Autoportrait en petit

Tu ne renieras pas tes parents.
Je ne renierai pas mes parents.
Quand bien même je le voudrais, quand bien même je l’ai voulu, me rêvant une naissance mystérieuse, abandonné sous une porte cochère par un matin blanc, trouvé presque bleu mort de froid, réchauffé par un sein protecteur ayant reconnu à la finesse de ma layette la noblesse de mes origines, ayant traversé tous les océans et mer du monde avant d’être recueilli par des imposteurs se prétendant mes géniteurs, non je ne renierai pas mes parents.
Non je ne les renierai pas. Ils me ressemblent trop.
Ils sont mon portrait craché, et sont d’une ascendance pareille, eux-mêmes mes grands-pères et mère tout ressemblants à leurs enfants.
Si l’on pouvait de moi extraire deux calques, ce serait dans l’évidence les deux portraits de mon créateur de père et de ma créatrice de mère, les bras un peu ballants, les sens tout ébahis de cette émanation qu’ils sont de moi comme je suis une émanation de leur chair, de leur geste, de cette indécence tout nu que je fus, de cette incongruité vagissante, de larve devenu miroir, miroir troublé comme d’un caillou sur l’onde, et mue de peau et de voix, et vœu d’indépendance, mais : ces regards faits du même métal d’or vert qui pâlit au soleil.

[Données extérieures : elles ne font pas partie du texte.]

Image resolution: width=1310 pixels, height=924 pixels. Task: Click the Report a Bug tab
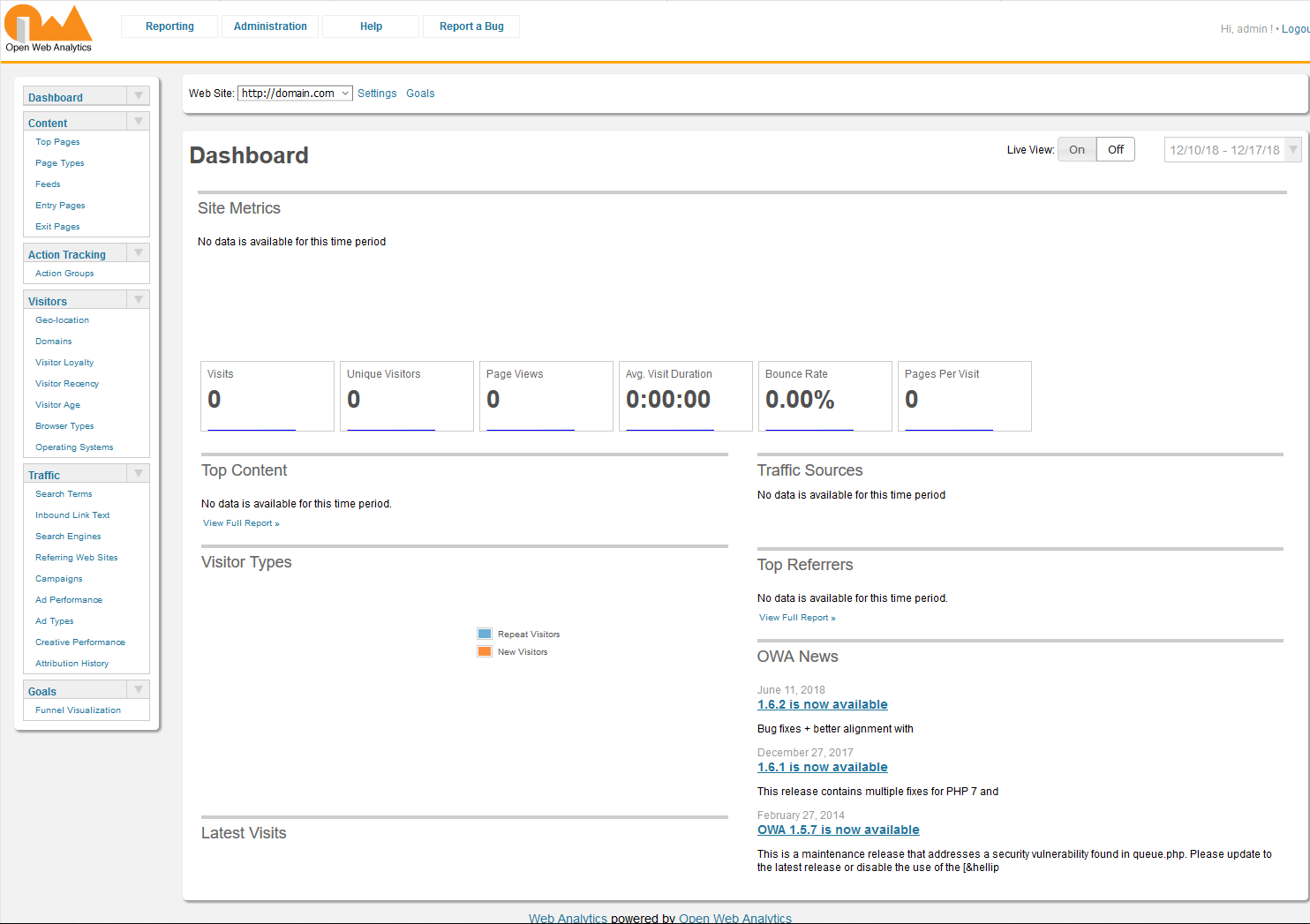471,26
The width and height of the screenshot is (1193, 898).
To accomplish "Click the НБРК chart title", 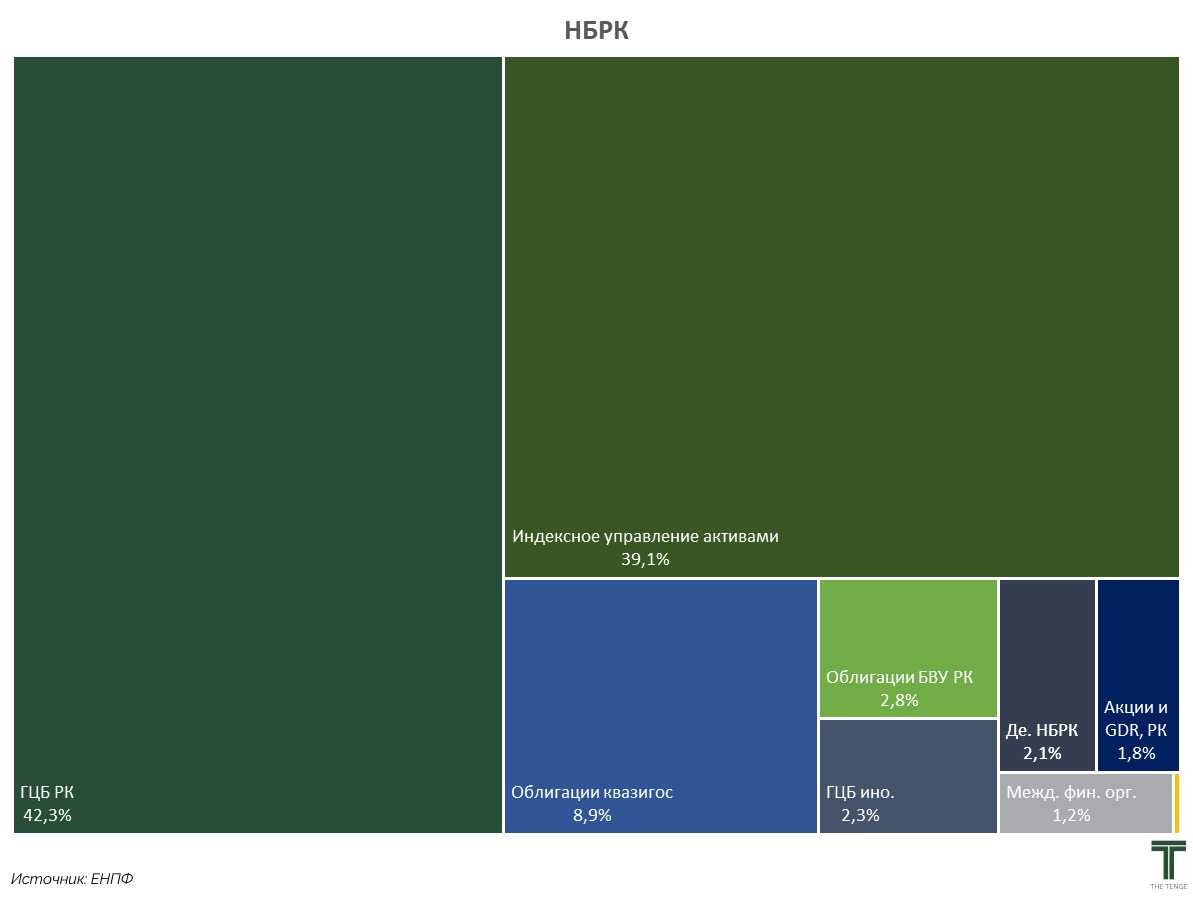I will click(x=596, y=31).
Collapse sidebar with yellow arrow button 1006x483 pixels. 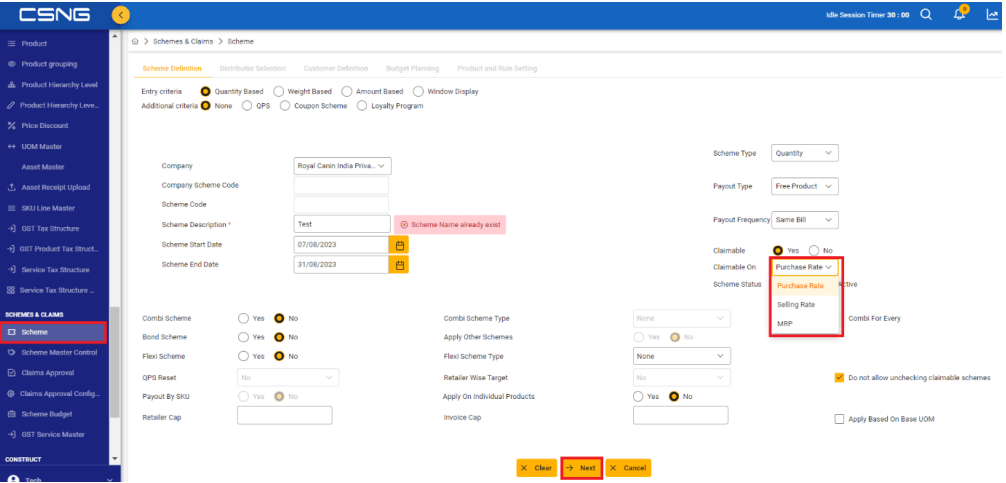click(120, 15)
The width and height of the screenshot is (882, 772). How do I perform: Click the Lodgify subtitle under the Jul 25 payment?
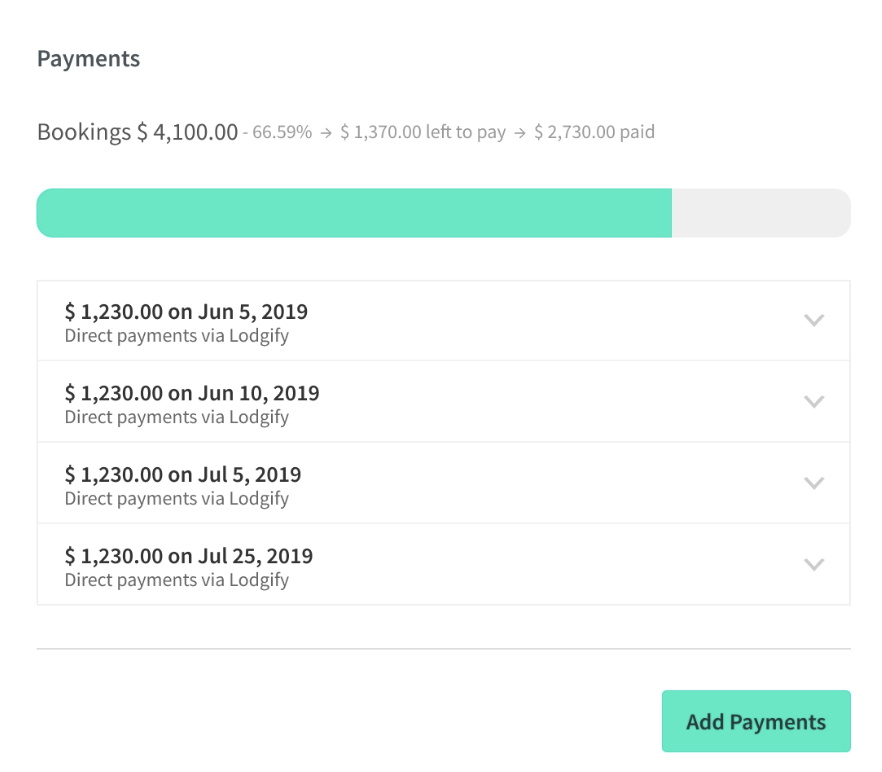click(x=177, y=580)

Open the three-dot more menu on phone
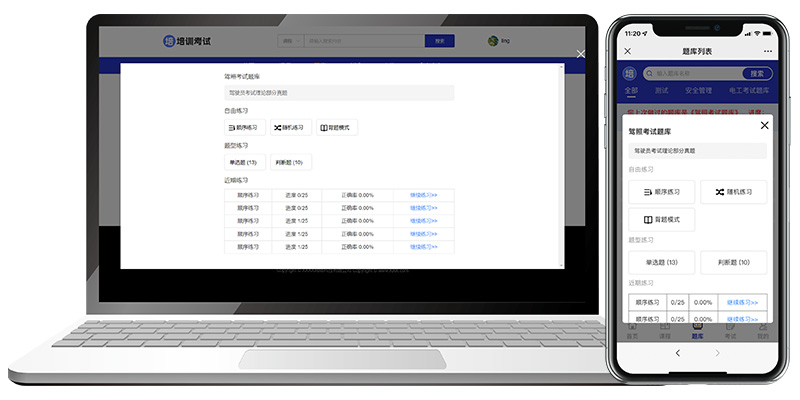click(767, 51)
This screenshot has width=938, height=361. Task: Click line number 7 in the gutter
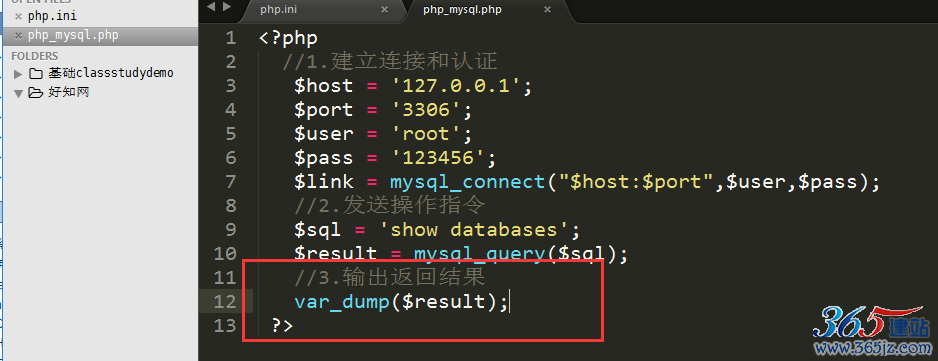pyautogui.click(x=230, y=181)
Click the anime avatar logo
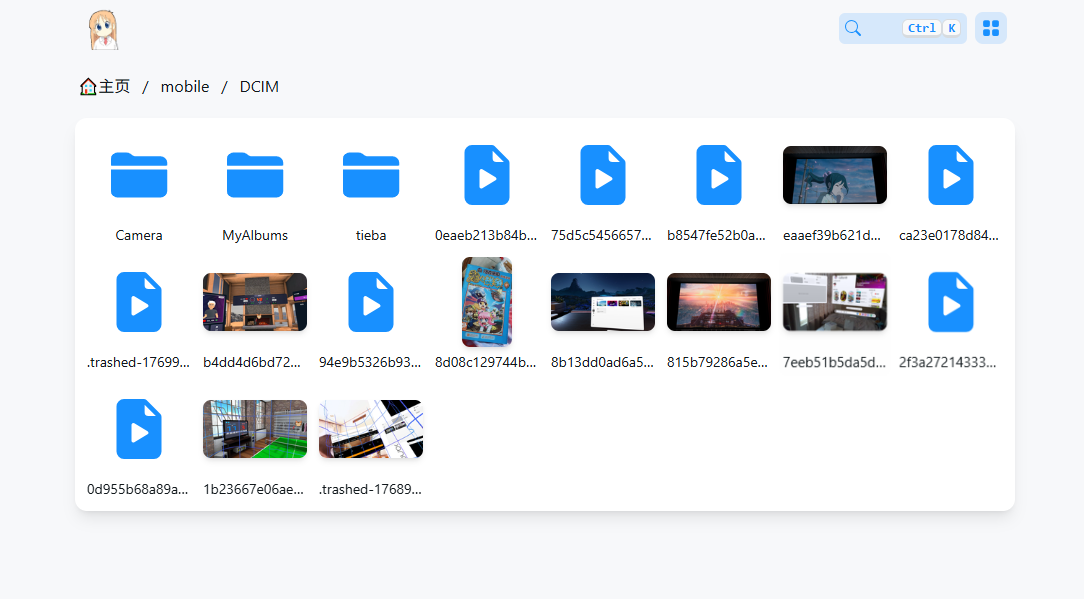Image resolution: width=1084 pixels, height=599 pixels. point(103,30)
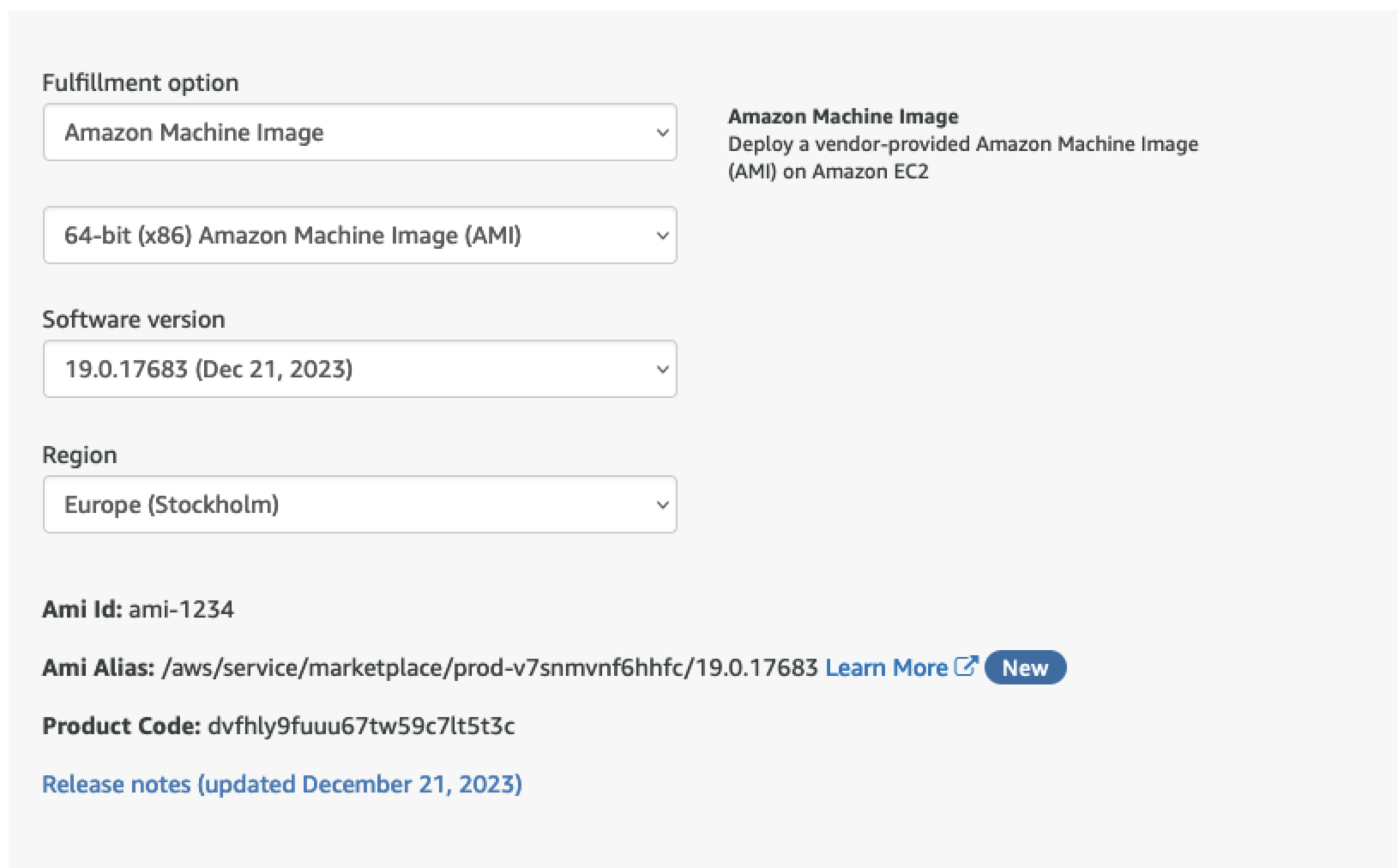Click the Learn More link
Viewport: 1398px width, 868px height.
(888, 667)
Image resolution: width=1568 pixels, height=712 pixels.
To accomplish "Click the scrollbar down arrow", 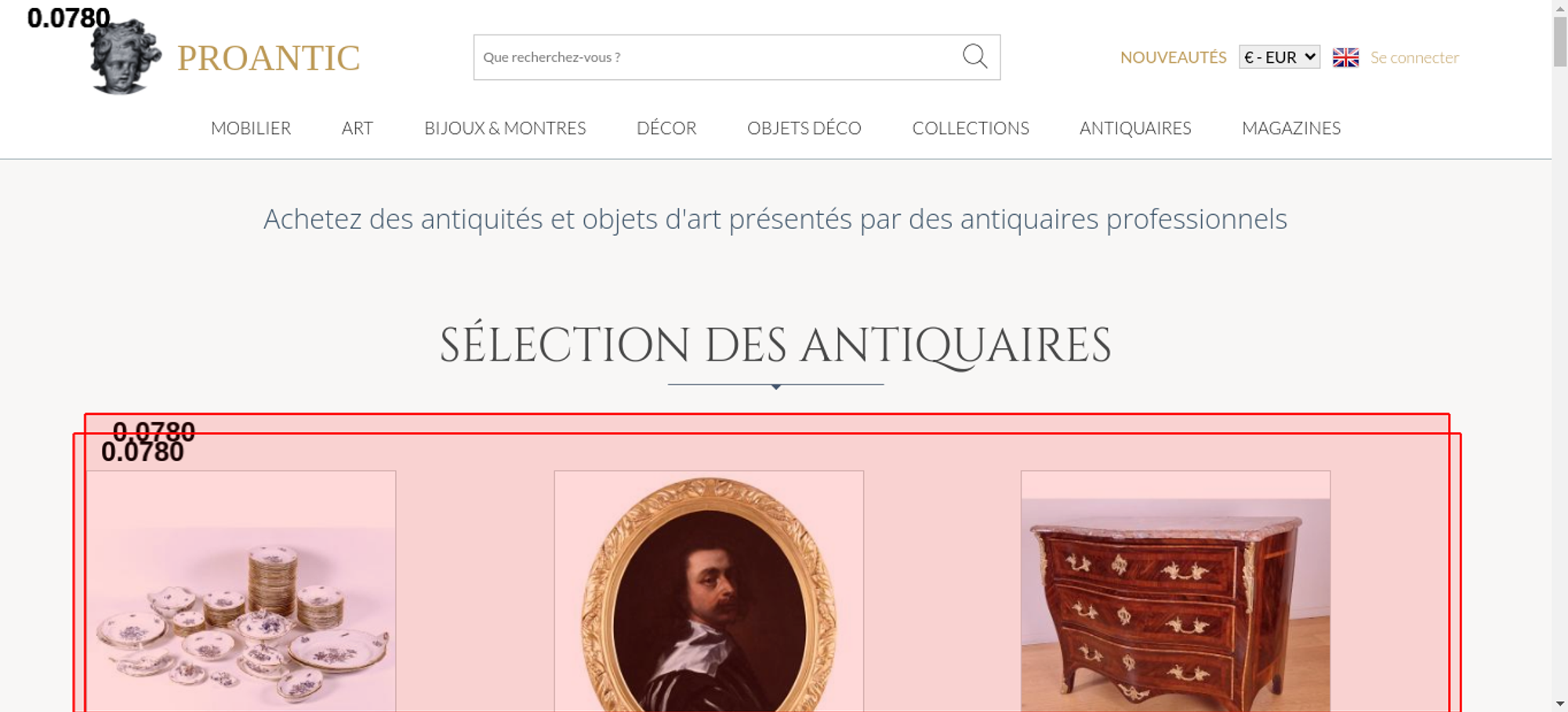I will 1560,703.
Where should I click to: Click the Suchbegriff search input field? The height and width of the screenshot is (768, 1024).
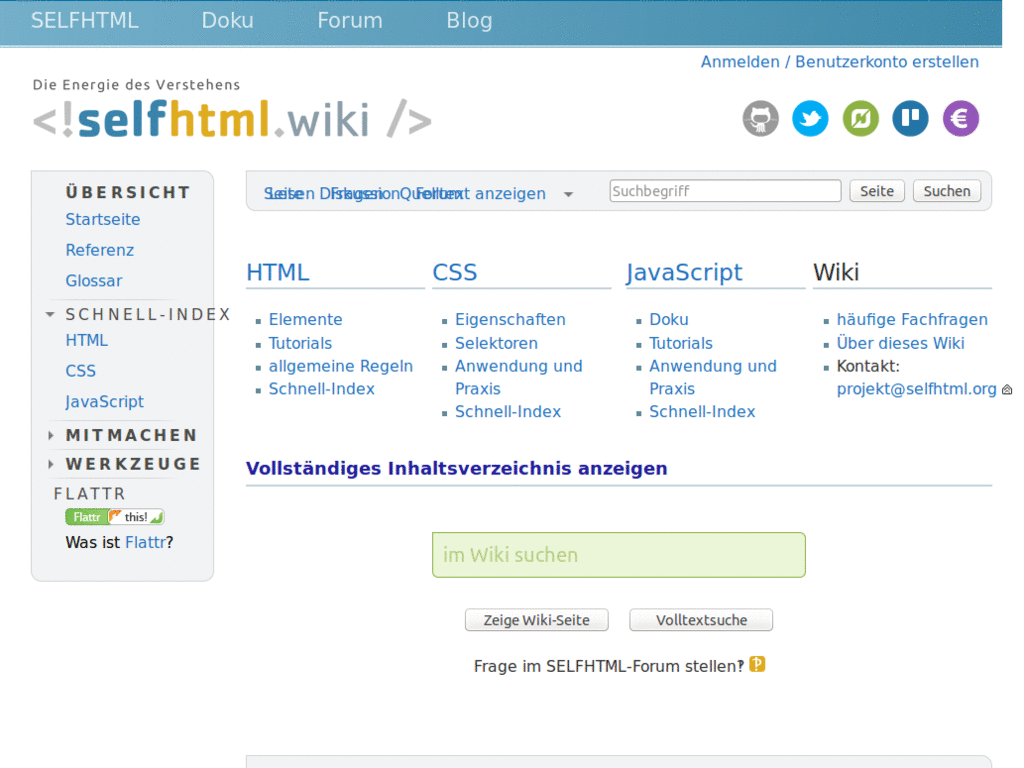(x=724, y=190)
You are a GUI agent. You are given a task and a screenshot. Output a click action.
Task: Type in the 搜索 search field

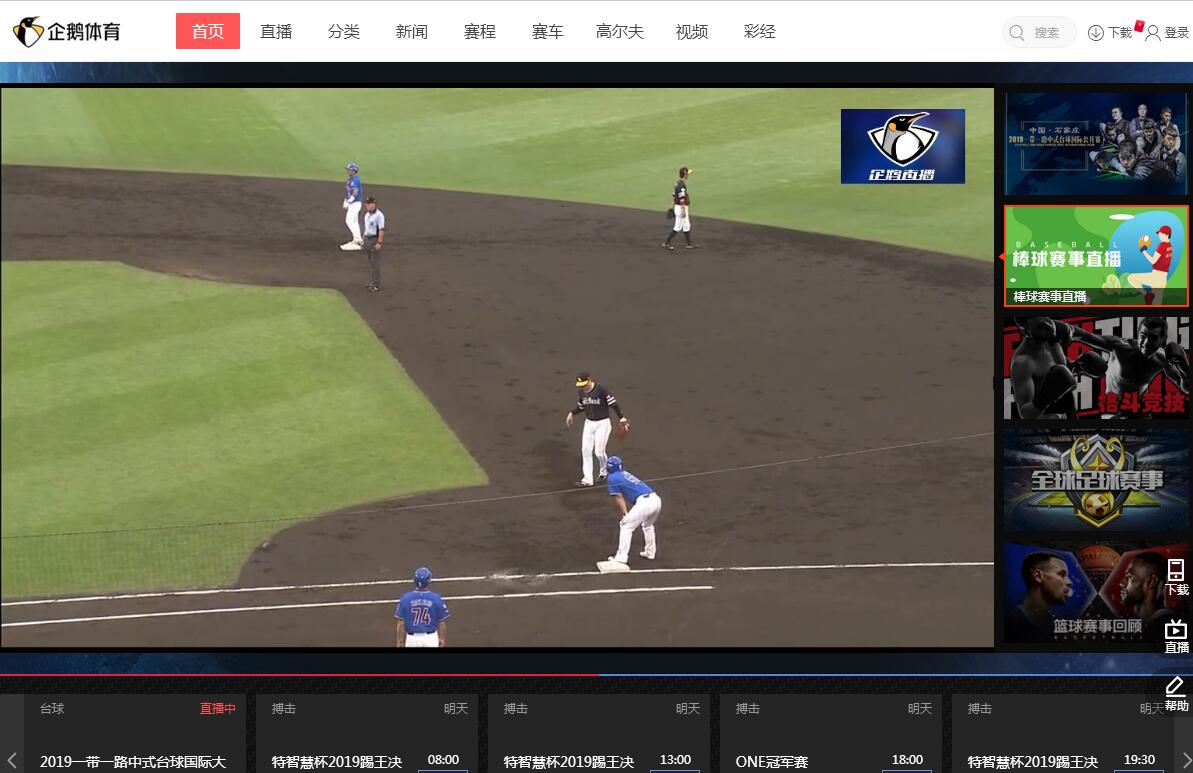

Je me demande si je m’appartiens. Je regarde en souvenir cette photo de moi en petit bonhomme qui ne raconte absolument pas la même histoire que l’on m’a maternellement diffusée depuis toujours, car ce que j’y retrouve, ce sourire un peu timide juste avant l’éclat, ce deux petites mains qui tripotent la fermeture éclair du blouson, et ces yeux qui partent du bas pour voir l’en l’air, je le ressens et le sais de moi, de ce que l’adulte ne sait pas bien cacher de ses émotions, de ce petit corps toujours lové à l’intérieur et qui a toujours envie de ne marcher que sur le blanc des passages piétons ou le plus longtemps possible les yeux fermés sans tomber.

Je me vois donc toujours derrière ce carreau à peine embué. Derrière, les lumières de la ville scintillent, quelques néons clignotent, la circulation en bas et les feux de signalisation. Dessinant du doigt sur la vitre mon reflet, le contour de ma tête, les oreilles à peine décollées, la bouche pincée et le menton épais, juste la tête, le corps je ne sais pas faire. Je ne sais pas encore faire. Il n’est pas encore tout à fait à moi, mais je sens qu’il va devenir beaucoup. Car j’apprends les gestes, ces gestes d’exception qui me permettront de m’approprier volume et créativité, et de sortir du rideau derrière lequel je me cache pour, cette fois, vraiment entrer.